[Records drawn from a dataset]

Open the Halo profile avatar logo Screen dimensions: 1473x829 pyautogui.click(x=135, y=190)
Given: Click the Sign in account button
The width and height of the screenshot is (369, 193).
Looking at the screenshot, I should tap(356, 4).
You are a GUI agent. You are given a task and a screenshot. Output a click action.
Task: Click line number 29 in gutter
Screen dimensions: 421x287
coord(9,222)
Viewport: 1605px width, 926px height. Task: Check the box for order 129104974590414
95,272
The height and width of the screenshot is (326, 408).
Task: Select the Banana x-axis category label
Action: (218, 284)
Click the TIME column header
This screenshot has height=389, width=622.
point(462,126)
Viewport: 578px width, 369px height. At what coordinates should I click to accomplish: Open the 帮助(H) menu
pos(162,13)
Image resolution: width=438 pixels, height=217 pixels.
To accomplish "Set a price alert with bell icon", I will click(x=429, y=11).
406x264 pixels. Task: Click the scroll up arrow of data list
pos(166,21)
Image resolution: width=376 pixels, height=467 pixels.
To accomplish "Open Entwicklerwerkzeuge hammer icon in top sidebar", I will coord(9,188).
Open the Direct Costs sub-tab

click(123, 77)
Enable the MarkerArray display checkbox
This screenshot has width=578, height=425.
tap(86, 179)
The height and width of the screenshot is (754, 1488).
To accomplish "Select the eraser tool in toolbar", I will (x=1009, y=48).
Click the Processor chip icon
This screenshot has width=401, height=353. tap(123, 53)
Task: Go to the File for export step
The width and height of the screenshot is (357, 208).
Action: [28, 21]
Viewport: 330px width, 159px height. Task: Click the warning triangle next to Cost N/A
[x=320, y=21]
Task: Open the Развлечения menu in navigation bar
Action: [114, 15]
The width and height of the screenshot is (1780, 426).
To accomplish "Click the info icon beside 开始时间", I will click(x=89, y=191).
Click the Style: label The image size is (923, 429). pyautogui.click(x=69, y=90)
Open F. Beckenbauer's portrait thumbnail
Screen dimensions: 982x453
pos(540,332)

WHAT NEEDS TO BE DONE: Please make an exact copy of the lines from the one holding "Open the Direct Costs sub-tab" through the final line of the records above, nothing more.

ANSWER AREA:
Open the Direct Costs sub-tab

click(123, 77)
Enable the MarkerArray display checkbox
This screenshot has width=578, height=425.
tap(86, 179)
The height and width of the screenshot is (754, 1488).
To accomplish "Select the eraser tool in toolbar", I will (x=1009, y=48).
Click the Processor chip icon
This screenshot has width=401, height=353. tap(123, 53)
Task: Go to the File for export step
The width and height of the screenshot is (357, 208).
Action: [28, 21]
Viewport: 330px width, 159px height. Task: Click the warning triangle next to Cost N/A
[x=320, y=21]
Task: Open the Развлечения menu in navigation bar
Action: [114, 15]
The width and height of the screenshot is (1780, 426).
To accomplish "Click the info icon beside 开始时间", I will click(x=89, y=191).
Click the Style: label The image size is (923, 429). pyautogui.click(x=69, y=90)
Open F. Beckenbauer's portrait thumbnail
Screen dimensions: 982x453
pos(540,332)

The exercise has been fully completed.